Figure 7.

Injury induces an increase in Wnd protein in axons concomitant with a decrease in Hiw. (A) Western blots from nerve cords with attached segmental nerves to detect endogenous Wnd protein levels (20 VNCs per lane) before and after injury. (B) Quantification of changes in Wnd protein level based on Wnd/tubulin ratio from five independent experiments. (C1 and C2) GFP-Wnd^KD particles in nerve cords and segmental nerves before and 4 h after injury. UAS–GFP-wnd^KD is expressed in motoneurons by OK6-Gal4. The cartoon shows the anatomy of nerve cord and segmental nerves, with the blue rectangles indicating the sites shown. (C1) Nerve cords of uninjured and injured animals. Injury induces dramatic increase of GFP-Wnd^KD intensity in the axons projecting from motoneuron cell bodies (yellow arrows). (C2) Segmental nerves proximal to injury site are shown in higher magnification costained with HRP to label the nerve membrane. (D and E) The injured segmental nerves contain a higher mean GFP intensity (D) and a higher density of GFP-Wnd^KD particles (E).

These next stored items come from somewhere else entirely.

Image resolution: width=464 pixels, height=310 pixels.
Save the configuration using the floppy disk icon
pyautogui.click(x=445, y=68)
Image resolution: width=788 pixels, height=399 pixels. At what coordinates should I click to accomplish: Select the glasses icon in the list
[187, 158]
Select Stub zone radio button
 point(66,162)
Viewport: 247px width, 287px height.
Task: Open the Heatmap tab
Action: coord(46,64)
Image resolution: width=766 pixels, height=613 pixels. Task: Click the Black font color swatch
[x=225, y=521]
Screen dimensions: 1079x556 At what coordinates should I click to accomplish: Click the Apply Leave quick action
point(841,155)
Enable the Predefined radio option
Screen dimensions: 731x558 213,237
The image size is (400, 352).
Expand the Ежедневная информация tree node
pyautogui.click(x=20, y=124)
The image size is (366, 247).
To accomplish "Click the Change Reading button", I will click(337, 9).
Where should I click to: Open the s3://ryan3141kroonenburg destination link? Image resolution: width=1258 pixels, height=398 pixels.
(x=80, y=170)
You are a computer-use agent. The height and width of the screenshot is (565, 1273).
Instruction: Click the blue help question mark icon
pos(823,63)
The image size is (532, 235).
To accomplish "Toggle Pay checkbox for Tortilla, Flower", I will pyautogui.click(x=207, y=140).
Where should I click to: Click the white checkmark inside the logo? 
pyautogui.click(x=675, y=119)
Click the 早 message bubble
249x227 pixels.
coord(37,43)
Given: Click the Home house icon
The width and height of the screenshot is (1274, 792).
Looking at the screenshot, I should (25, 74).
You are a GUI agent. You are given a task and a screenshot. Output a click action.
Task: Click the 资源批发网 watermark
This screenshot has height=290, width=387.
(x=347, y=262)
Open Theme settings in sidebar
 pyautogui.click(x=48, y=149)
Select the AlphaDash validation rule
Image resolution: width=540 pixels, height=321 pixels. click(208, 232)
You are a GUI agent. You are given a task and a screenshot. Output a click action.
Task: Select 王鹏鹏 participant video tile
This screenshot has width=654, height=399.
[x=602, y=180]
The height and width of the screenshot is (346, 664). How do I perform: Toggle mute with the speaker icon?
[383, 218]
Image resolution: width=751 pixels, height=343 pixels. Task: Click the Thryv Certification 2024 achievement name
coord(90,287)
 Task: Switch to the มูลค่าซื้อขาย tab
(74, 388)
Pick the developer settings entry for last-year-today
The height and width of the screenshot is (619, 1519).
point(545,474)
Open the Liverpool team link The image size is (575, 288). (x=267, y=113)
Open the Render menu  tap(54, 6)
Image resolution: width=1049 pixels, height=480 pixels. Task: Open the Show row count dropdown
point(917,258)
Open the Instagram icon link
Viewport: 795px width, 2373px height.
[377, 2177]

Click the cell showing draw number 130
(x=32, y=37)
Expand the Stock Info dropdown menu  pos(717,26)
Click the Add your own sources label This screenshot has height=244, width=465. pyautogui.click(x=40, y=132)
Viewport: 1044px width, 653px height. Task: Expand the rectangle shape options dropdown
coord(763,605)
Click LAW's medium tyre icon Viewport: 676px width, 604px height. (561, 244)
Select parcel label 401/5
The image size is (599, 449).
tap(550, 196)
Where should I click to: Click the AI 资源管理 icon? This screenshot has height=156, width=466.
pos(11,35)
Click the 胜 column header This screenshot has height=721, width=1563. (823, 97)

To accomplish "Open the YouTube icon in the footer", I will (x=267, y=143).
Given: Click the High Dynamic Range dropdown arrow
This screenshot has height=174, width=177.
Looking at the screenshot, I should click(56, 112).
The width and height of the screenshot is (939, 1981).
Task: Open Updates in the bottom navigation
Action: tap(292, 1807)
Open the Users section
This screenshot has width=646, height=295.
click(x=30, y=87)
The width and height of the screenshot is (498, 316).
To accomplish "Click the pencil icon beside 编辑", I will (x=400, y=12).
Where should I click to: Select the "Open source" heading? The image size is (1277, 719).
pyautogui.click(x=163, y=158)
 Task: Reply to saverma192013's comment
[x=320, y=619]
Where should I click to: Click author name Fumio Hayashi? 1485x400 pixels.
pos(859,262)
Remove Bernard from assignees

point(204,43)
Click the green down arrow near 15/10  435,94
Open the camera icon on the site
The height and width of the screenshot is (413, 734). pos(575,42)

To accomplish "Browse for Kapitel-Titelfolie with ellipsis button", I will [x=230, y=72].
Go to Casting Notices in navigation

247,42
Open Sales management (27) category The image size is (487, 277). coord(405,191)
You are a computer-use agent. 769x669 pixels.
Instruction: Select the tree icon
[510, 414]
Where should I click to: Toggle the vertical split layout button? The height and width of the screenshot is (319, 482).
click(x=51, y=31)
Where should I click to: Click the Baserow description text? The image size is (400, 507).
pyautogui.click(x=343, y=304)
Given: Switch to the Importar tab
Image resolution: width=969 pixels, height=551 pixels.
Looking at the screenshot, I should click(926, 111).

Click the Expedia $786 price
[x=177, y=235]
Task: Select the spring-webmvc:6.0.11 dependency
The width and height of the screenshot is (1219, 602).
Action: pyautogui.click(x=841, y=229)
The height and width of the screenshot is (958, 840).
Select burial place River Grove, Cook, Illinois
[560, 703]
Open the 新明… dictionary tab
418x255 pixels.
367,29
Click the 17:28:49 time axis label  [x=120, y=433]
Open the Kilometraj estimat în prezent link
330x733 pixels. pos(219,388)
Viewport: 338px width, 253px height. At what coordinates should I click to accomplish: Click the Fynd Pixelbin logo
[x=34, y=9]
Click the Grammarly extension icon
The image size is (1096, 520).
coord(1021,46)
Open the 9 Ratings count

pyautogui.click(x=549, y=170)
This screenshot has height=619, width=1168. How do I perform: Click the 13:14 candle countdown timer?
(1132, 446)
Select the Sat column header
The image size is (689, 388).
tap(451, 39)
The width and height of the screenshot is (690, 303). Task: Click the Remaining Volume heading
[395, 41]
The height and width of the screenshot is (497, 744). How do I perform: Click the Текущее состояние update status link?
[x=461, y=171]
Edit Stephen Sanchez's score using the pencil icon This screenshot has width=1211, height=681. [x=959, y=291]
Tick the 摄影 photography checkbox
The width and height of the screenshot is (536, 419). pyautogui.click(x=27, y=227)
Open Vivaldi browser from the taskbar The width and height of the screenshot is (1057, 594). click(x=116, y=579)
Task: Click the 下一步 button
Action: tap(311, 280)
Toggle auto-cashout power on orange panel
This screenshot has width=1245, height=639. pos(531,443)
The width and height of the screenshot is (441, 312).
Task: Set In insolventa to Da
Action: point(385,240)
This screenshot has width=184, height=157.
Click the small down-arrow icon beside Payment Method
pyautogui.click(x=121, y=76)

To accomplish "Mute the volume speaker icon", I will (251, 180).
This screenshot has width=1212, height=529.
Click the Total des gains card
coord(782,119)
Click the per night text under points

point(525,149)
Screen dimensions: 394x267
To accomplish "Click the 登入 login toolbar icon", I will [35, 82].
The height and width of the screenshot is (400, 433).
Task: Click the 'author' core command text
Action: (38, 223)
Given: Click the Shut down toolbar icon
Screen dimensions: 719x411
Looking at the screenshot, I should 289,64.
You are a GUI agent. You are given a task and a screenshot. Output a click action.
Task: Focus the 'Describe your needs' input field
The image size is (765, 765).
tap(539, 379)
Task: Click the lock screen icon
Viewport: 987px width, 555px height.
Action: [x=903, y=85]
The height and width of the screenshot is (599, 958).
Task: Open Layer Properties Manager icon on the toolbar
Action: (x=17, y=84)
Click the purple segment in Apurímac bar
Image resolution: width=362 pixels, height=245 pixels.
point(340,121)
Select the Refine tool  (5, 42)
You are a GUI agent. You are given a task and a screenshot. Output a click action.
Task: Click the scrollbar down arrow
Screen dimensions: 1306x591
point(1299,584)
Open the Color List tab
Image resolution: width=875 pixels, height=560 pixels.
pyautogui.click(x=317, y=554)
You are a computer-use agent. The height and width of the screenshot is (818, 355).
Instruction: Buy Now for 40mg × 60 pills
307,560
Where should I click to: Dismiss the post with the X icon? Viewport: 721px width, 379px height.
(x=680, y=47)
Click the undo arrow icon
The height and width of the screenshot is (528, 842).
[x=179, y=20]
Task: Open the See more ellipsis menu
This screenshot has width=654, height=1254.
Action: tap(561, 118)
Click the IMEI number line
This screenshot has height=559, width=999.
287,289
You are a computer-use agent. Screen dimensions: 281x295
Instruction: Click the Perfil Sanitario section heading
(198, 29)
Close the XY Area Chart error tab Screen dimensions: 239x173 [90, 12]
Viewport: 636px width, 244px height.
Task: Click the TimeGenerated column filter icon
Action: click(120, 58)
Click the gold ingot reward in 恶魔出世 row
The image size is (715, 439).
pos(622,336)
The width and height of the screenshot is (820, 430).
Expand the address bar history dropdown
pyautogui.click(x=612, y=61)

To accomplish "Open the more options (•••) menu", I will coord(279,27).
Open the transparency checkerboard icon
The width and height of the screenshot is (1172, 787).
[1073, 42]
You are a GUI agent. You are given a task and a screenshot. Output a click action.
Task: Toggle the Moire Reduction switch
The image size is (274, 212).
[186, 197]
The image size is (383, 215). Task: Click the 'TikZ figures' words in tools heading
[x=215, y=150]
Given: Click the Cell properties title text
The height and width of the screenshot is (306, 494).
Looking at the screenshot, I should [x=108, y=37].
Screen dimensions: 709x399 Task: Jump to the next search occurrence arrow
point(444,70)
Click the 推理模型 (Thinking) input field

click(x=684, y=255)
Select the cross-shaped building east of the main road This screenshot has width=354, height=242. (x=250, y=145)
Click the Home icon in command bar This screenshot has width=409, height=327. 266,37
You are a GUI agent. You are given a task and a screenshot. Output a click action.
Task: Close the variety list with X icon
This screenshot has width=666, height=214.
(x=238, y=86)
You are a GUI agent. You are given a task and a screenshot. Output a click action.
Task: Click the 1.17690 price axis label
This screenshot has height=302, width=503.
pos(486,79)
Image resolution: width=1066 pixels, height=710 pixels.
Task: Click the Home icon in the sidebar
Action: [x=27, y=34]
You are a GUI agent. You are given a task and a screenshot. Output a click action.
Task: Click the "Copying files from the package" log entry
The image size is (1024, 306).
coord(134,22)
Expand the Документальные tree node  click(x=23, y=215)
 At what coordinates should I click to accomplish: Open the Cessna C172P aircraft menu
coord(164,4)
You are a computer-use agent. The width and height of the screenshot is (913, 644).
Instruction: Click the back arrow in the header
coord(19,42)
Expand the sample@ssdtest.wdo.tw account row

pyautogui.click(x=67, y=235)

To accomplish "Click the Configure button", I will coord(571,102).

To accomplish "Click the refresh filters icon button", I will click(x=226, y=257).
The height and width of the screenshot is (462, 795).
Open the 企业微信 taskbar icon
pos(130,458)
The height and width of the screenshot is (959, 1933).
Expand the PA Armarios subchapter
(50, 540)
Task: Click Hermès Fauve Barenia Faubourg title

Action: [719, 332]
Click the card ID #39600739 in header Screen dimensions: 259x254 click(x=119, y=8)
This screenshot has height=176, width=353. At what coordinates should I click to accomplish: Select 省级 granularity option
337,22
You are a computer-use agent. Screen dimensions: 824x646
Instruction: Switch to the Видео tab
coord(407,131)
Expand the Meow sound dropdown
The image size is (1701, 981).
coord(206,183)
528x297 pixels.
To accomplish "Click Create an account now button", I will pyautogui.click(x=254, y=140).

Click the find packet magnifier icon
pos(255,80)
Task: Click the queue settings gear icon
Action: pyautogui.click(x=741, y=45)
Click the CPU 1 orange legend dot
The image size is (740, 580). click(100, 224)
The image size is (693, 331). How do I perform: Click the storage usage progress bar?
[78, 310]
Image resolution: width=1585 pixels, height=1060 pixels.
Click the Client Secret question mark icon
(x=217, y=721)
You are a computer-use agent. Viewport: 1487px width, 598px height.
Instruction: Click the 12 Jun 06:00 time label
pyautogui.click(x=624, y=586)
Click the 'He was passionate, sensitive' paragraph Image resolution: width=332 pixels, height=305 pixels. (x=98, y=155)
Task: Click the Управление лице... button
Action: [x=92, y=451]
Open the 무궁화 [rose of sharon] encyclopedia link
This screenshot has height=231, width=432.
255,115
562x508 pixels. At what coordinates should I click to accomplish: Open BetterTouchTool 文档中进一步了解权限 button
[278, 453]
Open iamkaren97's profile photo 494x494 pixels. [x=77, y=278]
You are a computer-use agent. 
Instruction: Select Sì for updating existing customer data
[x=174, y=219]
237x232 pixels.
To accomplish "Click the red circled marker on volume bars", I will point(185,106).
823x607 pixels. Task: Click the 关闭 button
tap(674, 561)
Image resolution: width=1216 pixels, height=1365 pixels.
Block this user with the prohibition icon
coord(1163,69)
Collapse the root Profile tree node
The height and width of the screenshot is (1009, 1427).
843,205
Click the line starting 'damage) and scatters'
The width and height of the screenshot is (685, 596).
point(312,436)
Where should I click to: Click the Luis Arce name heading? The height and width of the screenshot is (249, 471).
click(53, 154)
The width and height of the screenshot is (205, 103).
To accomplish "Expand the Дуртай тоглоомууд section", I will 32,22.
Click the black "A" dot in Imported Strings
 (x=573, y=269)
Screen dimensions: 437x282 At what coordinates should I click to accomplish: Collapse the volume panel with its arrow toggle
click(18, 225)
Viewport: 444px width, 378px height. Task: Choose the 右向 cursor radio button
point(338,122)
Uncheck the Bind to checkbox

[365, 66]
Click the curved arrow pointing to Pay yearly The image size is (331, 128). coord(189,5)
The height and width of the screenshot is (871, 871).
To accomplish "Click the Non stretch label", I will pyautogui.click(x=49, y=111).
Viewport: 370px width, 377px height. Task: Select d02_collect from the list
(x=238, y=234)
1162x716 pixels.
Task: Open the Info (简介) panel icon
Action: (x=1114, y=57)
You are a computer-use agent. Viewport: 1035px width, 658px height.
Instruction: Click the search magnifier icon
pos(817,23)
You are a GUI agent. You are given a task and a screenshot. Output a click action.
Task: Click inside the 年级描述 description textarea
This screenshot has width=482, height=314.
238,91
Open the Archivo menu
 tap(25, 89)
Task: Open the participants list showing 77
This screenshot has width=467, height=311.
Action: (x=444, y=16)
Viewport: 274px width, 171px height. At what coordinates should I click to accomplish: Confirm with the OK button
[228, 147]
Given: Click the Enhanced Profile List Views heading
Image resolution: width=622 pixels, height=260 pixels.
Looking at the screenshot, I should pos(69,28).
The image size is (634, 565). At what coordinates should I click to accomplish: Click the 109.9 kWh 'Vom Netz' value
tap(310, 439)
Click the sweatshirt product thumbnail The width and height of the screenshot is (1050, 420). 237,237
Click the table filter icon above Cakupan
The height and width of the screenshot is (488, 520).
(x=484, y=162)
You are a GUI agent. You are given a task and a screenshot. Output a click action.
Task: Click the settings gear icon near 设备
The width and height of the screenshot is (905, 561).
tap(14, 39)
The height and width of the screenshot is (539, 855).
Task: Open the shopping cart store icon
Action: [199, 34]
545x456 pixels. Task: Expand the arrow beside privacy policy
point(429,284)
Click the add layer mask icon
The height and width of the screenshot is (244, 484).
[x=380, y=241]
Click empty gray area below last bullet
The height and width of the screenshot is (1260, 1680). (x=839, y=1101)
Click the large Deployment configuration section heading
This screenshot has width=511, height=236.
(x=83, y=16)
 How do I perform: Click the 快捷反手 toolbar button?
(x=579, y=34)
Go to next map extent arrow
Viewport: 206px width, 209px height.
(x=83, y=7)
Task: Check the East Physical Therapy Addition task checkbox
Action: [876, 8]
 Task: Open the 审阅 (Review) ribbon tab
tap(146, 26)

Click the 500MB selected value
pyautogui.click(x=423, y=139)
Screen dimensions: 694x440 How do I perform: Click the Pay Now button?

Quantification is described in Materials and methods. (F1 and F2) GFP-Hiw (driven by OK6-Gal4) in nerve cords and segmental nerves in uninjured and injured (4 h) animals. (F1) Injury induces overall decrease of GFP-Hiw in indicated axons (yellow arrows). (F2) GFP-Hiw localizes to particles (white arrows) in uninjured axons, which are dramatically decreased in number within 4 h after injury. (G) Measurement of GFP-Hiw particle density in segmental nerves. P > 0.05 was not significant. *, P < 0.05. Error bars indicate mean ± SEM. Bars, 25 µm.